I was testing my NVME hard drives separately and simultaneously to see why my NVME raid setup was not giving me expected results.
In this test case, I tried to start them all at as close to the same time as possible:
These are 4 Samsung 960 EVO on an Asus Hyper M.2 16x card. Each drive does about the same when testing them individually NOT at the same time:
I bought the Threadripper because of the 64 dedicated PCIE lanes to the processor. It seems like there is a bottleneck making these lanes feel less than dedicated. The 4KiB Q32T1 is especially suspect, as it seems like the numbers kinda add up, despite this being 4 different processes doing single threaded tests on a 16 core processor.
I also did a 3 way simultaneous test on other M.2 slots on my board besides the Asus Hyper M.2 16x:
Again, it seems like there is only so much IO capability to go around, and it is being shared among the simultaneous tests.
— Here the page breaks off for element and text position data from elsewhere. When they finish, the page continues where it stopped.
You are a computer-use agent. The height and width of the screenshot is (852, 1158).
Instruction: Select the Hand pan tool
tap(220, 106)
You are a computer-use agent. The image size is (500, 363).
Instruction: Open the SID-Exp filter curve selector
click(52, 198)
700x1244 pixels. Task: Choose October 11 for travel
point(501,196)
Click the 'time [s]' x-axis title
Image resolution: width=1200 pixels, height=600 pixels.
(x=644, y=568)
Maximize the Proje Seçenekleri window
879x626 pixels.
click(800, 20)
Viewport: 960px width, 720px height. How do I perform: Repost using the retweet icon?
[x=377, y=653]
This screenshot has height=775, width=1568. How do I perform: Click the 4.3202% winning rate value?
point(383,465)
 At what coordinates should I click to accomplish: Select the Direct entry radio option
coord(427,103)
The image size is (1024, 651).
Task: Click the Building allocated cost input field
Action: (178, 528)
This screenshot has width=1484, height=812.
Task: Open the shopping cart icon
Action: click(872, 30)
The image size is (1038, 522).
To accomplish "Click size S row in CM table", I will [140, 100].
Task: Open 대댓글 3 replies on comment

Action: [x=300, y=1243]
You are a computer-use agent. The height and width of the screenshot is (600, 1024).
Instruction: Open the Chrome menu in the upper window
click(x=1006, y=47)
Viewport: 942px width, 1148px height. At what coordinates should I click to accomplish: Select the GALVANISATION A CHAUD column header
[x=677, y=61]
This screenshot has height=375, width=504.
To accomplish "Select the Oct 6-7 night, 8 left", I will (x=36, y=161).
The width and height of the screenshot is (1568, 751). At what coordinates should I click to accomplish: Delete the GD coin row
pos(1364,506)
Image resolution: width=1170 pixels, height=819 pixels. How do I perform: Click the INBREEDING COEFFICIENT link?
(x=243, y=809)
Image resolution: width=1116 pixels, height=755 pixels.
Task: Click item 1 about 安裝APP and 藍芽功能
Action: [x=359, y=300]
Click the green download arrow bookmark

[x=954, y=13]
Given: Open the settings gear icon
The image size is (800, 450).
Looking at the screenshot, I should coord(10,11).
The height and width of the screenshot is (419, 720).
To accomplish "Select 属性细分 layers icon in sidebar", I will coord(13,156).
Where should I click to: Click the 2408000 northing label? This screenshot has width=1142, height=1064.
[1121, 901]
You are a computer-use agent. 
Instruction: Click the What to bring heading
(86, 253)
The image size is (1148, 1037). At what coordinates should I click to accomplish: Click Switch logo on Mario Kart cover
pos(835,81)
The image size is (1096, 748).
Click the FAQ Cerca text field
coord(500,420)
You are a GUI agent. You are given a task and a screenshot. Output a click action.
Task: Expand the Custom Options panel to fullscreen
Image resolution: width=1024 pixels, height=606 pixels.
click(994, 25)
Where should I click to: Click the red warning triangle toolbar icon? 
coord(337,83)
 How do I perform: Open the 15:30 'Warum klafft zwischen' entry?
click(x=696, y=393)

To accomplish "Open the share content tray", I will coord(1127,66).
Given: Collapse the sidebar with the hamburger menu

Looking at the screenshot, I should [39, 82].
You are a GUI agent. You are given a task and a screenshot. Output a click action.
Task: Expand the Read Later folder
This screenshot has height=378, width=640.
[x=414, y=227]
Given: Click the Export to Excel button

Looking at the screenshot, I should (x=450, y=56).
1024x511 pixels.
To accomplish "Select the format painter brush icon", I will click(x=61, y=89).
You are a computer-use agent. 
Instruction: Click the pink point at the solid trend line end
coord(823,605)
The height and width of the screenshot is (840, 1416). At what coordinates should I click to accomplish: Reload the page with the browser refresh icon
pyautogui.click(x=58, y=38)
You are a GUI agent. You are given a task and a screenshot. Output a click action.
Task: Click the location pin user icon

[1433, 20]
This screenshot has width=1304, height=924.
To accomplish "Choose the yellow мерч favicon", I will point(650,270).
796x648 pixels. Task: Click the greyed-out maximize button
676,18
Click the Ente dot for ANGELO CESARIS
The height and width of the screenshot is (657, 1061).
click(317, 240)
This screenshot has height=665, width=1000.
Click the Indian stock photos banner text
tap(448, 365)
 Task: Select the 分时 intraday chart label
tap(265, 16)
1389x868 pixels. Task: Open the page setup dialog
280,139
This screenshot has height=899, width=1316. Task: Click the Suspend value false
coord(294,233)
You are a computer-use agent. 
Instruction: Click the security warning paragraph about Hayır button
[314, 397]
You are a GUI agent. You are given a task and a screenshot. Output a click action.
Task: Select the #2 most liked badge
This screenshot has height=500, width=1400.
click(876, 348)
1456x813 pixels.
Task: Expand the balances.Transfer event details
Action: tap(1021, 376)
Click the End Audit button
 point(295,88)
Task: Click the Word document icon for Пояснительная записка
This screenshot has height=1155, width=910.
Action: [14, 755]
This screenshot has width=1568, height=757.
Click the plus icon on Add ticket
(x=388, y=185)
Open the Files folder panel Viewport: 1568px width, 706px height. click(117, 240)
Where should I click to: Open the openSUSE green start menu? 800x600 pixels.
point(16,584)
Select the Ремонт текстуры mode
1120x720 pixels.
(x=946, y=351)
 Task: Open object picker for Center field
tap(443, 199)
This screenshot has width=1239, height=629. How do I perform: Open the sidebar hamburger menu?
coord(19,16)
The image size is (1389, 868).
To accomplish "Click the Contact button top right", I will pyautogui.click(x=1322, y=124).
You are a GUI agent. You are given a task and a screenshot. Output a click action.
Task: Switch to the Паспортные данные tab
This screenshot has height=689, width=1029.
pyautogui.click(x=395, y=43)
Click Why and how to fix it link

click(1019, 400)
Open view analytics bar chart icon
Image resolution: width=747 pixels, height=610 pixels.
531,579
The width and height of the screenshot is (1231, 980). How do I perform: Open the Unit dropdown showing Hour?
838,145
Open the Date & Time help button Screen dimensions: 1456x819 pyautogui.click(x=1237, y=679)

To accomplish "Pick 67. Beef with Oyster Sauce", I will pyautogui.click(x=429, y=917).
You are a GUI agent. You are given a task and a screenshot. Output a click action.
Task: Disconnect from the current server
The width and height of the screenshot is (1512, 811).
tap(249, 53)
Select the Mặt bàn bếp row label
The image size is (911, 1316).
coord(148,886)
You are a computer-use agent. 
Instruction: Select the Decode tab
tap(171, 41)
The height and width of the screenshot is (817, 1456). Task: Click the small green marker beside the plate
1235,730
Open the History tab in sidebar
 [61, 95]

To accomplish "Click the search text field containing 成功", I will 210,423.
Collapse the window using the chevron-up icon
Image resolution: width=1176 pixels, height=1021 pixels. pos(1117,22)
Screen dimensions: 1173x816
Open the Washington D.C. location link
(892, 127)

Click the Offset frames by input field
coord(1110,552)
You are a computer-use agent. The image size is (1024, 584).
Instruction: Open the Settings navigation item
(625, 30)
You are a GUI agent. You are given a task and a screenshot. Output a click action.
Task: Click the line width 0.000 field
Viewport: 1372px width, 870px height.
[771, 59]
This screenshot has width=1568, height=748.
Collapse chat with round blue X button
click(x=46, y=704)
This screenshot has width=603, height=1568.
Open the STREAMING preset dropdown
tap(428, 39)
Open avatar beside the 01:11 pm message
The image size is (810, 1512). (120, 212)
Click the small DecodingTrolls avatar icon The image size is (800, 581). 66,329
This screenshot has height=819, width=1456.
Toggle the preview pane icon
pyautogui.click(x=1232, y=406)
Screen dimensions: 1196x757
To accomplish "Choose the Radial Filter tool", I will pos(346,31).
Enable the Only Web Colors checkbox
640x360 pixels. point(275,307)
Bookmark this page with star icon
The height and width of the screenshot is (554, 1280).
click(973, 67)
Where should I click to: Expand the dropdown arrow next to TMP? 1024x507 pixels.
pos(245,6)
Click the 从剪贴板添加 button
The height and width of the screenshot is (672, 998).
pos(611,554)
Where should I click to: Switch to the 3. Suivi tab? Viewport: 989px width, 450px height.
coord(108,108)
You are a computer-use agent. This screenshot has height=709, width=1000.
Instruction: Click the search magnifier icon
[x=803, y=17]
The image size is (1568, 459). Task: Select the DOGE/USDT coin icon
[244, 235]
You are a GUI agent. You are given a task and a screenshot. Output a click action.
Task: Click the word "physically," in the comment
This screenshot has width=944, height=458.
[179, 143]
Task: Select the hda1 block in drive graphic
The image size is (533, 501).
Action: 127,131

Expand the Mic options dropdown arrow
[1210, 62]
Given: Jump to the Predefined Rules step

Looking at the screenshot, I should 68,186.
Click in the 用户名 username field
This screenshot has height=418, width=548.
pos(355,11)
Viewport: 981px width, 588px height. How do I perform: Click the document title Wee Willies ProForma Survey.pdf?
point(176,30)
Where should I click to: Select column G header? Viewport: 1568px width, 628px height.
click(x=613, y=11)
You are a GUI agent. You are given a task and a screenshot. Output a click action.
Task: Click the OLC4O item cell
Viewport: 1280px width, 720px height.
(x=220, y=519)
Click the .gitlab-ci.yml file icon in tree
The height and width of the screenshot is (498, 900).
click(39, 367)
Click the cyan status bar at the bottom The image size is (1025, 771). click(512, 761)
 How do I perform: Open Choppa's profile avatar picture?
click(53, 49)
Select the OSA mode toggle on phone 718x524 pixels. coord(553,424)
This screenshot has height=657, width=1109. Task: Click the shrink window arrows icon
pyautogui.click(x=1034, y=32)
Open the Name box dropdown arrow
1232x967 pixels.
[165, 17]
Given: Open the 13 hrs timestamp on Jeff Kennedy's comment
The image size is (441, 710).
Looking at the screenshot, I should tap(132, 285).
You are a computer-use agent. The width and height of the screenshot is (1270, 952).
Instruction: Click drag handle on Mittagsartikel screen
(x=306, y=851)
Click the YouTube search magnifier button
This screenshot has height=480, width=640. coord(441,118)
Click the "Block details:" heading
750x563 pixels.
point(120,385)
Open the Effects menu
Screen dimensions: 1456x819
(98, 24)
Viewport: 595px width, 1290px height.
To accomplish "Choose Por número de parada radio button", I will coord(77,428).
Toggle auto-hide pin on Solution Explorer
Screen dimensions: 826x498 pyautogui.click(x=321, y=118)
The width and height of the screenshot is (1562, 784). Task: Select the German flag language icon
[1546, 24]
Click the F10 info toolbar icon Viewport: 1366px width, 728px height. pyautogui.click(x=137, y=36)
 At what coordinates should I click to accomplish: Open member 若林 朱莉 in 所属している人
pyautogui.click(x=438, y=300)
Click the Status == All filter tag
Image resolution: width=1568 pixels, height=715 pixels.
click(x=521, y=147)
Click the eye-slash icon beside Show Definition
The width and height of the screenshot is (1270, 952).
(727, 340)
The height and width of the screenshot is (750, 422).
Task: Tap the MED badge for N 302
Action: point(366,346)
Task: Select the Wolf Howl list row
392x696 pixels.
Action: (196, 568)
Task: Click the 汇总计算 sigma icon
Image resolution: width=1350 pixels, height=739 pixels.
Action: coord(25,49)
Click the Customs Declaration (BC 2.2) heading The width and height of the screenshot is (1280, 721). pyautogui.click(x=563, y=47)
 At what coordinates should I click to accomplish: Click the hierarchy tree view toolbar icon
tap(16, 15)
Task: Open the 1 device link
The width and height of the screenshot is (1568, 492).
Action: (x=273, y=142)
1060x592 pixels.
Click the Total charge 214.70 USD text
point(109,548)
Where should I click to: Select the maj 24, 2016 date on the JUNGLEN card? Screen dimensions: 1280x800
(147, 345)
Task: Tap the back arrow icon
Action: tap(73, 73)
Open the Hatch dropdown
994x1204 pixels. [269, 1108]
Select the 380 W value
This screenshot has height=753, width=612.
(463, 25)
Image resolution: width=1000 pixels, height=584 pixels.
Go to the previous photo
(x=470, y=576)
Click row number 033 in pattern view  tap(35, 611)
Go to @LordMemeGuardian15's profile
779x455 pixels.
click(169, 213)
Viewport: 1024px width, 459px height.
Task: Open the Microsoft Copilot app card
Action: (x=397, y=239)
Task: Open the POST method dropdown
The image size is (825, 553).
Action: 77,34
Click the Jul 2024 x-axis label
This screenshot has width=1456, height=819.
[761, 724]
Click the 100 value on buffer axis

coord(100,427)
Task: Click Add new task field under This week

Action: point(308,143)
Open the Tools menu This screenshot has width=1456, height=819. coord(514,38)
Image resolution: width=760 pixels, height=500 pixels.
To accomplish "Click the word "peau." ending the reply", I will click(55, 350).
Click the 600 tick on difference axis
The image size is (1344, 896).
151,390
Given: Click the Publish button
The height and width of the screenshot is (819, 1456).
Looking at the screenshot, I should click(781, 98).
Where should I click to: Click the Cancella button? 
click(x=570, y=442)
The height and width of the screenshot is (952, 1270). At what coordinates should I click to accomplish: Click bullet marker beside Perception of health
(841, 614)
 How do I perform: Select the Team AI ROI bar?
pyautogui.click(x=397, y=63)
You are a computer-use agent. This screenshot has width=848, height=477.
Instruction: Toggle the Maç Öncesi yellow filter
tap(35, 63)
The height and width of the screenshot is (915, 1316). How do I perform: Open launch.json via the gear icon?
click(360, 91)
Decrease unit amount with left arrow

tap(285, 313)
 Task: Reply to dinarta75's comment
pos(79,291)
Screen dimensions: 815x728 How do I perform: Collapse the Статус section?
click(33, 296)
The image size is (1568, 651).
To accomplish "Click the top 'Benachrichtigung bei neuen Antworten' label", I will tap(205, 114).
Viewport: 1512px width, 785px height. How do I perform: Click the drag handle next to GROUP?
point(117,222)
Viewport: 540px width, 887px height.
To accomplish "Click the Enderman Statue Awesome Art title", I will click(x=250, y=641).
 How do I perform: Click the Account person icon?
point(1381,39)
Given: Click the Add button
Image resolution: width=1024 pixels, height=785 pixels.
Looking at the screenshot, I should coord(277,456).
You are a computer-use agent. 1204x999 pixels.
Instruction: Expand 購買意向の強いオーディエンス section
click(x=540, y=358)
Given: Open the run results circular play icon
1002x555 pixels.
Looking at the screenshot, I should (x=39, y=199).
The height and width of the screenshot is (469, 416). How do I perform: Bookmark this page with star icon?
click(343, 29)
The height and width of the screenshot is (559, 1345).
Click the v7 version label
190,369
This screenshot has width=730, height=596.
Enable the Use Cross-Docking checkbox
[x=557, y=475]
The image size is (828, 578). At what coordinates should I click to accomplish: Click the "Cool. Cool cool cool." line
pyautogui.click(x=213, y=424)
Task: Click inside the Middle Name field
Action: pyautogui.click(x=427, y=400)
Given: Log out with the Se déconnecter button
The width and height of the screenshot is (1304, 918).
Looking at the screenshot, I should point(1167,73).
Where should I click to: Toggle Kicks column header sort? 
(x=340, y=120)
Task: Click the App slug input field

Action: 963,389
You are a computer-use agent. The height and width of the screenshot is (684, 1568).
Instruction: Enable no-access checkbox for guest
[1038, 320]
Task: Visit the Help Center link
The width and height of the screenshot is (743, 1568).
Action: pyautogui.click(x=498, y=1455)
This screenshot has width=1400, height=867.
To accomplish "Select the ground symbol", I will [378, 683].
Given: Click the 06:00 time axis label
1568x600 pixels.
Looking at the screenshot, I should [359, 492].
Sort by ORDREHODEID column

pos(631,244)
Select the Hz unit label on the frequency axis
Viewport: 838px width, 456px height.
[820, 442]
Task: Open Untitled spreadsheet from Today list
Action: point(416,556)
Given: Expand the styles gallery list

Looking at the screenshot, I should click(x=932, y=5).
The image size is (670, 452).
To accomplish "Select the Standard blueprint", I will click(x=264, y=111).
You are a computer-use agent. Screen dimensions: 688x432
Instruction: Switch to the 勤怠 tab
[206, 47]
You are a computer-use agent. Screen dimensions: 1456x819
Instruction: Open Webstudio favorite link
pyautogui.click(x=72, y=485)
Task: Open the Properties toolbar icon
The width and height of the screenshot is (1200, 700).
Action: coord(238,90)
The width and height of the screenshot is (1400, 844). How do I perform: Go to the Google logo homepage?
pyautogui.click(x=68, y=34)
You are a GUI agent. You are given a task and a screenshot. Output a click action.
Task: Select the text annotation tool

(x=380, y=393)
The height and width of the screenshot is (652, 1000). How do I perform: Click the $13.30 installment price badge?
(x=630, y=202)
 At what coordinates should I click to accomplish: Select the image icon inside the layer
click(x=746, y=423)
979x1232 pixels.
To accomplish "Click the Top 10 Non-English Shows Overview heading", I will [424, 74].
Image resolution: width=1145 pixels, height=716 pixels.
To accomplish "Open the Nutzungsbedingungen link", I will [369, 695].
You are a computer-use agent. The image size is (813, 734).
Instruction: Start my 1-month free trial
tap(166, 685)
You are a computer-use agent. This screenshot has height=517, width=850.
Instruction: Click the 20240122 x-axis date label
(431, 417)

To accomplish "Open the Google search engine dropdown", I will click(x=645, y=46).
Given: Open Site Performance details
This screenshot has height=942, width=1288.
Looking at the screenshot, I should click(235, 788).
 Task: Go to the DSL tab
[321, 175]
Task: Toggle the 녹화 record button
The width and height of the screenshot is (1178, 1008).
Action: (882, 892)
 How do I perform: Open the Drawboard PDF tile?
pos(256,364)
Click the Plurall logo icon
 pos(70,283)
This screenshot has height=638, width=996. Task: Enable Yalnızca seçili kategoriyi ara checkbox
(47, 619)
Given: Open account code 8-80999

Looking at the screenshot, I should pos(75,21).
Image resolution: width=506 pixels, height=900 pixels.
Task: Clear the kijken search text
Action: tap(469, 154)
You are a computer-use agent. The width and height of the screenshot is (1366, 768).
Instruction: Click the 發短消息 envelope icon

Here are some of the RAID tests that got me investigating this:
AMD Raid0 7 disks no cache:
AMD Raid0 3 disks no cache:
AMD Raid0 4 disks no cache:
On the RAID tangent, I don't seem to be getting anywhere close to the kind of results shown in material like this which prompted me to dig deeper (though I am using CrystalDiskMark instead of IOMeter):
The RAID numbers aside, my expectation was that I should see these individual drives performing just as well simultaneously as separately, considering I have 16 cores and 64 CPU PCIE lanes. Why is my expectation invalid? Is this a bottleneck in the Infinity Fabric? It seems weird that it can push such high sequential numbers, yet the 4K tests are fighting each other for resources.
I think I may have to give up on AMD raid for now anyways because of other issues (Installed 17.50 NVME Raid drivers for Threadripper, now computer cannot power down normally ), but considering how much time I sunk into it (It took me several hours to get RaidXpert online), I wanted to get my results out there.